Activity :: Nothing but the lines from the one containing "You are a computer-use" through the last line of the records below should be copied, exactly and without pictures.

═════ Study material ═════

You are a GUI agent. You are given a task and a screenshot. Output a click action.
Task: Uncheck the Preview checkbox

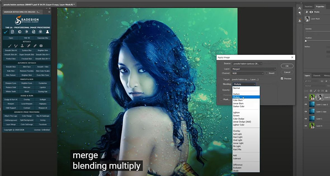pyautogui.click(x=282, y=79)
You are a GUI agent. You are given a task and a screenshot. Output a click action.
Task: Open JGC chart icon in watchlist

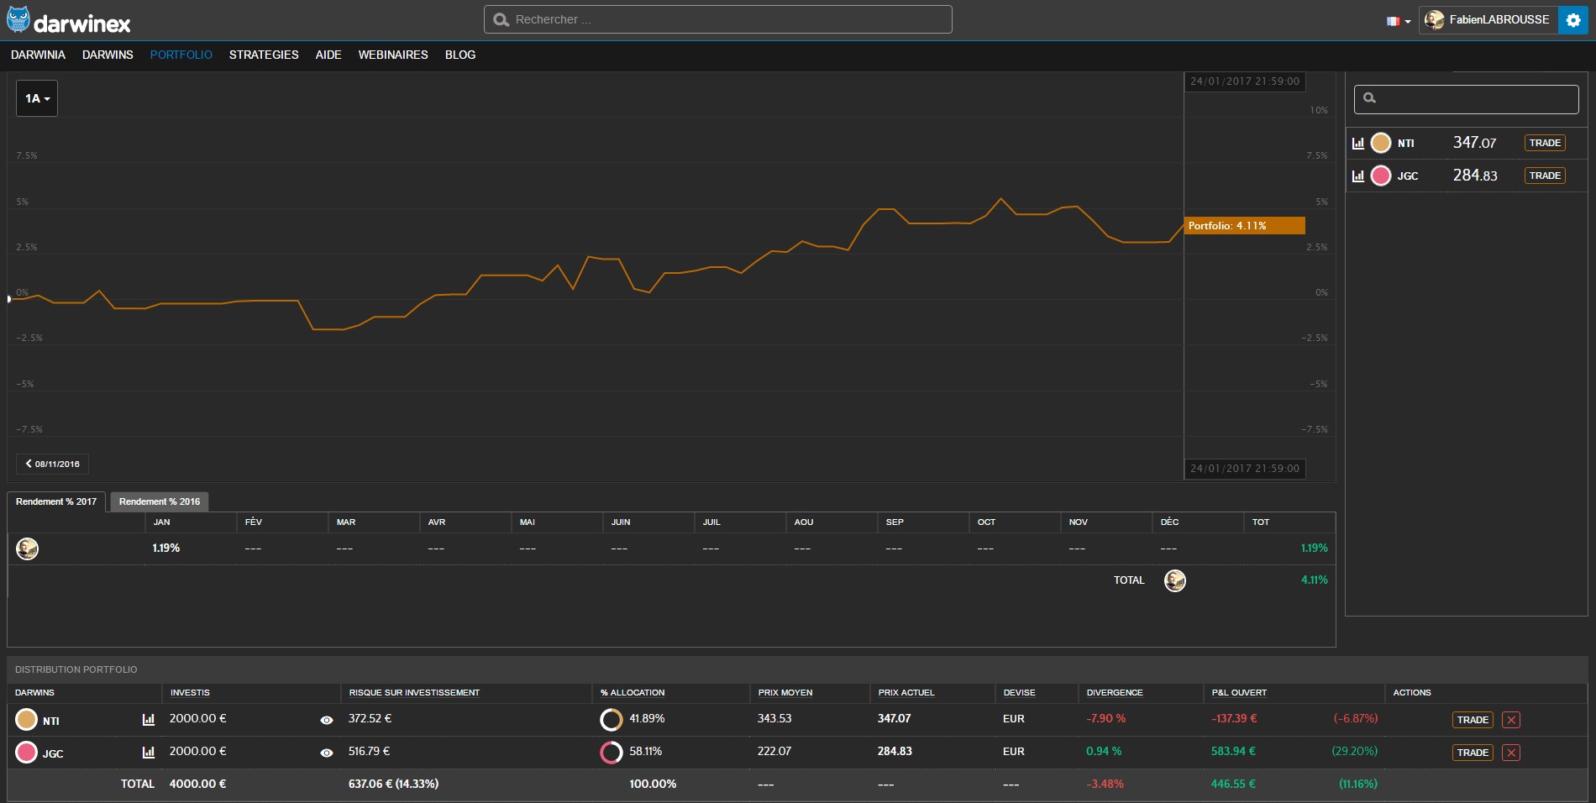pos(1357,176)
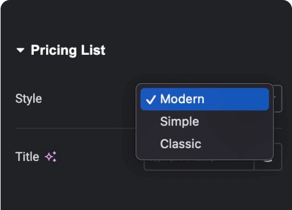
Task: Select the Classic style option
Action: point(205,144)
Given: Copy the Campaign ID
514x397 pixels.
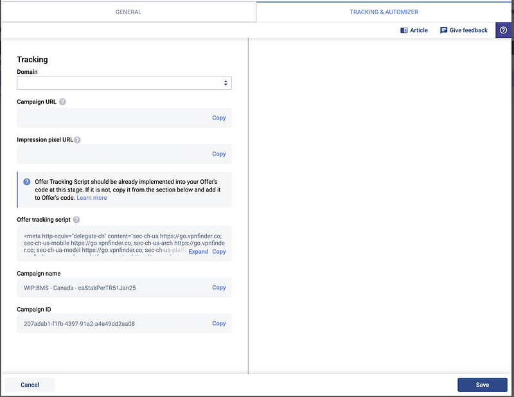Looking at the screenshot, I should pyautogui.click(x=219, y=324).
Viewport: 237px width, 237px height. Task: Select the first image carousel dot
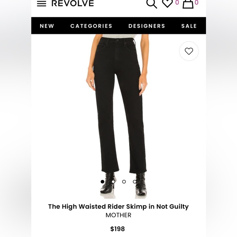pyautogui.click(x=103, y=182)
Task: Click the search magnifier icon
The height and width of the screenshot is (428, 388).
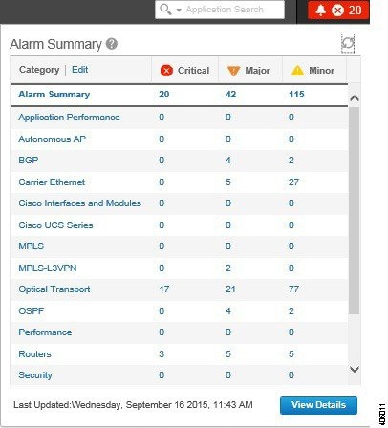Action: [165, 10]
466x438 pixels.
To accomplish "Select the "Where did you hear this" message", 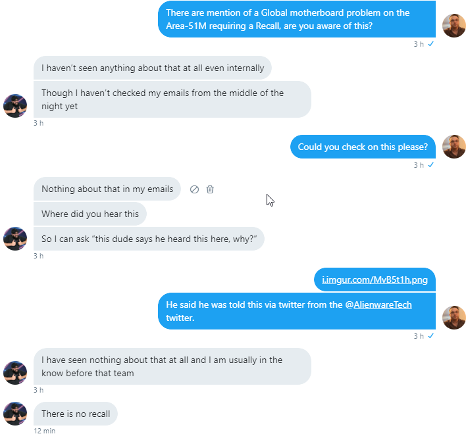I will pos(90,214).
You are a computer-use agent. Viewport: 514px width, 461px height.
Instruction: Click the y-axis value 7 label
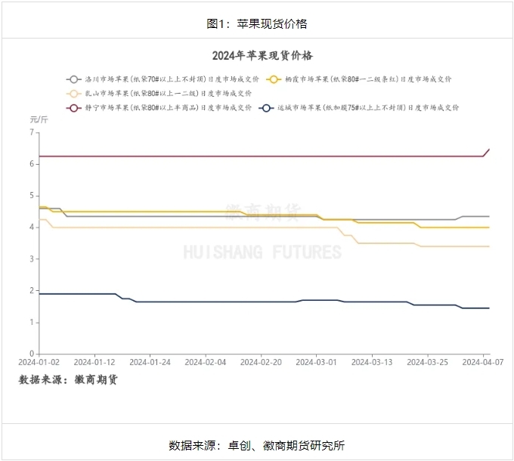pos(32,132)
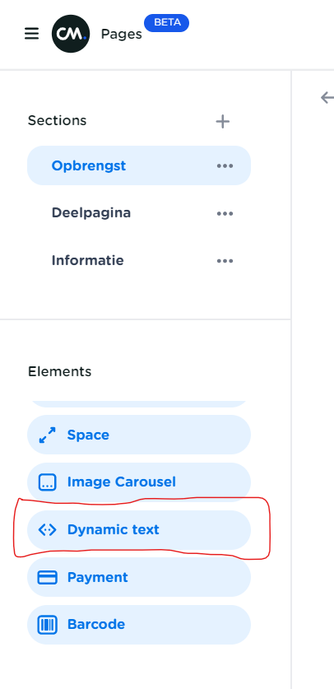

═════

Output below ::
You are a computer-use agent. Viewport: 514px width, 461px height.
Instruction: Click the y-axis value 7 label
pos(32,132)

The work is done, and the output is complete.